E poi c'è la penna, diciamo ancora penna, ti prego, anche se sono una donna 2.0, una geek senza speranza, una che dà del nerd a te ma poi non ti caga mentre parli perché smanetta col blackberry. Diciamo che ho la penna, che mi aiuta a buttare fuori anche quello che spesso vorrei tenere dentro.

Però sai cosa, le parole, così come le note, quando si accumulano e diventano davvero tante, davvero prepotenti, non riesco a trattenerle, e allora scrivo, cancello, scrivo, cancello, e non mi ricordo più il pensiero precedente perché in un attimo se ne forma un altro; e vorrei dirti tutto, sempre, qualunque cosa, perché alla fine il legame più forte che abbiamo sono sempre state le parole. Tante, sempre, sobrie e meno sobrie, a mezza voce oppure urlate, un fiume di lettere dell'alfabeto tenute insieme da un affetto che però, guarda la beffa: non si può spiegare.

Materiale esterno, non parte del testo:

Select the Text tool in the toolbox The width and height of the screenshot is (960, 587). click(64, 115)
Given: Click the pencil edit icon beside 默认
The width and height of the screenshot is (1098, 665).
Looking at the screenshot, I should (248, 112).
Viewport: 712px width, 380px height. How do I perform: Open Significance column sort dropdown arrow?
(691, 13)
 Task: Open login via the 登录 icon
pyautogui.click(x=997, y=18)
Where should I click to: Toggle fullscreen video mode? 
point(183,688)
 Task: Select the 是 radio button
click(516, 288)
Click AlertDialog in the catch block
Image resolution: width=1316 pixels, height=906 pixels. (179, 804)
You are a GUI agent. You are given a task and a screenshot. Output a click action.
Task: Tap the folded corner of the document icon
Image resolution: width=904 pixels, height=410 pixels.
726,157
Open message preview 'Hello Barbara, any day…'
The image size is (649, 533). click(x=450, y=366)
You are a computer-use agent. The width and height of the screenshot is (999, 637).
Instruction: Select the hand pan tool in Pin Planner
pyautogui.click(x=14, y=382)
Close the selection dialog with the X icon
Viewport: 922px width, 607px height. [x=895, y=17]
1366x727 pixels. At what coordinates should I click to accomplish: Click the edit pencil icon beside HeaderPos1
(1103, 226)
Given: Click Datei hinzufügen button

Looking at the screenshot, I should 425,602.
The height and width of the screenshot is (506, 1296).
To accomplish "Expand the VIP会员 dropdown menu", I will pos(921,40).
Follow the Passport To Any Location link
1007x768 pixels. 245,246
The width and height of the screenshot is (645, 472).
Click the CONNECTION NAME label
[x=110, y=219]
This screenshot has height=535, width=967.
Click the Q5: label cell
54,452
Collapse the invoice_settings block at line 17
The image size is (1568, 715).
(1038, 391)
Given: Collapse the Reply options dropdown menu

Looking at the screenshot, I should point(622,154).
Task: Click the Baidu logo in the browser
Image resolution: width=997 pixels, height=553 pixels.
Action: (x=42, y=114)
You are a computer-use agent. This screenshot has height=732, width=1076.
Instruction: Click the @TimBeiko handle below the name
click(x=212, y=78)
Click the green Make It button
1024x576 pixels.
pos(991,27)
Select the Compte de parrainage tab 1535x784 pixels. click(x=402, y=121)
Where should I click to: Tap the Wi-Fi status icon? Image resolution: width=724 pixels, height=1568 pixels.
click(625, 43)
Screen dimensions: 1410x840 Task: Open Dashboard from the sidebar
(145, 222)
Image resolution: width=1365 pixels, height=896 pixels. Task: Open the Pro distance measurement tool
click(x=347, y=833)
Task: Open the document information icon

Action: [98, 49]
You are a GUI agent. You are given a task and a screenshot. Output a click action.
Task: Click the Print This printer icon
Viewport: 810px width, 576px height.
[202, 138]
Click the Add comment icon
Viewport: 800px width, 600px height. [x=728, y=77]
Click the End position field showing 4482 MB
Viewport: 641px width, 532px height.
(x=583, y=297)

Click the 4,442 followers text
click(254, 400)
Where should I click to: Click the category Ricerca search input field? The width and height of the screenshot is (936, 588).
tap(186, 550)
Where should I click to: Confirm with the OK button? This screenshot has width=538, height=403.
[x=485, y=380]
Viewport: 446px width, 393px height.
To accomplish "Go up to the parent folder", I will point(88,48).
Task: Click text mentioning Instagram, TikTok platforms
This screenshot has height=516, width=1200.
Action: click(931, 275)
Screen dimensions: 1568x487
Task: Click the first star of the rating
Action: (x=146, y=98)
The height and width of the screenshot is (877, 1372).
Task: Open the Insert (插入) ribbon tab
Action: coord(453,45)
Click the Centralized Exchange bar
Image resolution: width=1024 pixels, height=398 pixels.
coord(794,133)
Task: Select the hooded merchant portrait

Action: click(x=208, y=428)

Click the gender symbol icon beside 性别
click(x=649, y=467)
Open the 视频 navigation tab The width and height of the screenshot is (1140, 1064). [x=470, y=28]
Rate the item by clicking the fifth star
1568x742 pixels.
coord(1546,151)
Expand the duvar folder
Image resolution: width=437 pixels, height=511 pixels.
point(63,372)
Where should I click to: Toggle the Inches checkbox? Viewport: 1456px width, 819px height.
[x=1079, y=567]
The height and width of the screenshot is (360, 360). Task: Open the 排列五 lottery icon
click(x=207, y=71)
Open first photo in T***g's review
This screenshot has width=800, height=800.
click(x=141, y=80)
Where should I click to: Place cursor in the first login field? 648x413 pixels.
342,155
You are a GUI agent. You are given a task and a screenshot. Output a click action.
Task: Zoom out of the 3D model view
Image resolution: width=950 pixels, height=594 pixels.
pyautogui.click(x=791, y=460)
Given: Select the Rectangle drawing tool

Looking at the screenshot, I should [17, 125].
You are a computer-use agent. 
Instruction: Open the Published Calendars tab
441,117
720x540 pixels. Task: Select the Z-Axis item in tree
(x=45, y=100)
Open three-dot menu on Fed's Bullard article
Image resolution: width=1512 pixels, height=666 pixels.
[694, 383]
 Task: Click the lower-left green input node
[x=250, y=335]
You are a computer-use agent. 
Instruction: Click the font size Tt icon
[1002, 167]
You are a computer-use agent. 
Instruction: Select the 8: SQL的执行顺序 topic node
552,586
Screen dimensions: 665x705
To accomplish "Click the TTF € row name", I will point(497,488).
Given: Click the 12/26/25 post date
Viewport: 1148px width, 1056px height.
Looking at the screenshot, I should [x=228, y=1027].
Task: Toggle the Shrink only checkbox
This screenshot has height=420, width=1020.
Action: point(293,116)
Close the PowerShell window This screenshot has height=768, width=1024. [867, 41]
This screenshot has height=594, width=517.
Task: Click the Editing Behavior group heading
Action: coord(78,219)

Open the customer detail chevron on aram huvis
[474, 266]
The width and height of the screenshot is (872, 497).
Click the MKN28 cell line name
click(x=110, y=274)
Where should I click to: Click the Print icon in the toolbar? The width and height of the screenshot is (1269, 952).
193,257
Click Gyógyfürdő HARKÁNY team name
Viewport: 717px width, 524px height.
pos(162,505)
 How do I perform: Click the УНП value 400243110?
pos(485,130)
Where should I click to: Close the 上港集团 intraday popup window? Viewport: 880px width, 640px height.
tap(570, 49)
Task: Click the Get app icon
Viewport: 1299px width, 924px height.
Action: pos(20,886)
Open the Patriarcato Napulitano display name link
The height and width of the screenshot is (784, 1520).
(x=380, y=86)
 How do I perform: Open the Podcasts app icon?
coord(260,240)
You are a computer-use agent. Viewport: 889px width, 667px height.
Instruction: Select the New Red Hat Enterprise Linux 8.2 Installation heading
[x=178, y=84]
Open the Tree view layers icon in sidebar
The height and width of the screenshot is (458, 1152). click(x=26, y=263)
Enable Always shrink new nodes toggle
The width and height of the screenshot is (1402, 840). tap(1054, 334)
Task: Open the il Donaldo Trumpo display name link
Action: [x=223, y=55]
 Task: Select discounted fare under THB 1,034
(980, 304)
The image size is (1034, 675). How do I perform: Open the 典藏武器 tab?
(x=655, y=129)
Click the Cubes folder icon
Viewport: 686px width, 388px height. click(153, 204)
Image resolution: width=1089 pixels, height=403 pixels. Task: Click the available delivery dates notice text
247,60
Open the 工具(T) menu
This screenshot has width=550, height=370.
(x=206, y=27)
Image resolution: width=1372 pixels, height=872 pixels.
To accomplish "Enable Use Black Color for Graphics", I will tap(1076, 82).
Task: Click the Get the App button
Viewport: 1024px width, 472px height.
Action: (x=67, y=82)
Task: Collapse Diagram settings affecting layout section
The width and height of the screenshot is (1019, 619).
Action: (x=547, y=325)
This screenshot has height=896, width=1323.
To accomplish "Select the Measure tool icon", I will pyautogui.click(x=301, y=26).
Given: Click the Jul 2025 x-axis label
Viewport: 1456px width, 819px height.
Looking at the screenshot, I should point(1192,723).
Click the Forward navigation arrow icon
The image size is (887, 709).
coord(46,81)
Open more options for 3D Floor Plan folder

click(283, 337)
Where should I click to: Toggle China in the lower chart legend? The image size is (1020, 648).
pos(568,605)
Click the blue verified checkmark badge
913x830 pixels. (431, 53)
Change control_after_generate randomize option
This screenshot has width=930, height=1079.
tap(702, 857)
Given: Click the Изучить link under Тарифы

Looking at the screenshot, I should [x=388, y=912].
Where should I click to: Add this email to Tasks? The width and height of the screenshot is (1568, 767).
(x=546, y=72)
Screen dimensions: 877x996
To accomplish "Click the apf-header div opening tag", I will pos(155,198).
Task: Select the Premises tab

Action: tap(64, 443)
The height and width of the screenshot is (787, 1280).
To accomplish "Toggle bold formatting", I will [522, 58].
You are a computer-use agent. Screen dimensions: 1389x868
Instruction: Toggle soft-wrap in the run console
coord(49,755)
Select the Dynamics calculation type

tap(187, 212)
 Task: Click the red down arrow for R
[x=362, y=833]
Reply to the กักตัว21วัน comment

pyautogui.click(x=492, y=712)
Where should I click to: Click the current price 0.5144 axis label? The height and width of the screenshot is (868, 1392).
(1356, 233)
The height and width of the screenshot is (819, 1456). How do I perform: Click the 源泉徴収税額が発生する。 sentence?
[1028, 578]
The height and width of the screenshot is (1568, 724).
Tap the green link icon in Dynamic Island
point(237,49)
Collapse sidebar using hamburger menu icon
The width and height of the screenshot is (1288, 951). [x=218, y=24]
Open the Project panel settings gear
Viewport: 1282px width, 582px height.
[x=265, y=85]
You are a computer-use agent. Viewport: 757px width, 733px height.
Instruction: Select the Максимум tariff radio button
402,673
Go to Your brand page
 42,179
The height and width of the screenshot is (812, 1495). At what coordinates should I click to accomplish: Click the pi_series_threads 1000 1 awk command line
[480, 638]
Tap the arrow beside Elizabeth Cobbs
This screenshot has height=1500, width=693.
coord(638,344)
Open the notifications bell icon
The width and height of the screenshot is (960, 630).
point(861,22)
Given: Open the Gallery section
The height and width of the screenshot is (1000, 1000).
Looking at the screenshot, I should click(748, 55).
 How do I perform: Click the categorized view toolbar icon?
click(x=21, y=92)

Io e te, ti dicevo una sera, abbiamo una certa "narrabilità". Mi vieni bene a parole. In musica ci sono state amicizie interrotte, persone che se ne sono andate per sempre, amori infranti.

Tu invece sei il mio vocabolario, il mio traduttore della vita.
Di te scriverei per anni senza fermarmi, per fermare te sulla carta, per non perderti mai e per averti sempre con me quando invece non ci sei.

Perché se c'è una cosa che sei in grado di fare, è utilizzare il mio linguaggio.

Non è facile, a volte, parlare con me, quest'anno te l'ho dimostrato; ma tu, soltanto tu, hai parlato sempre per me.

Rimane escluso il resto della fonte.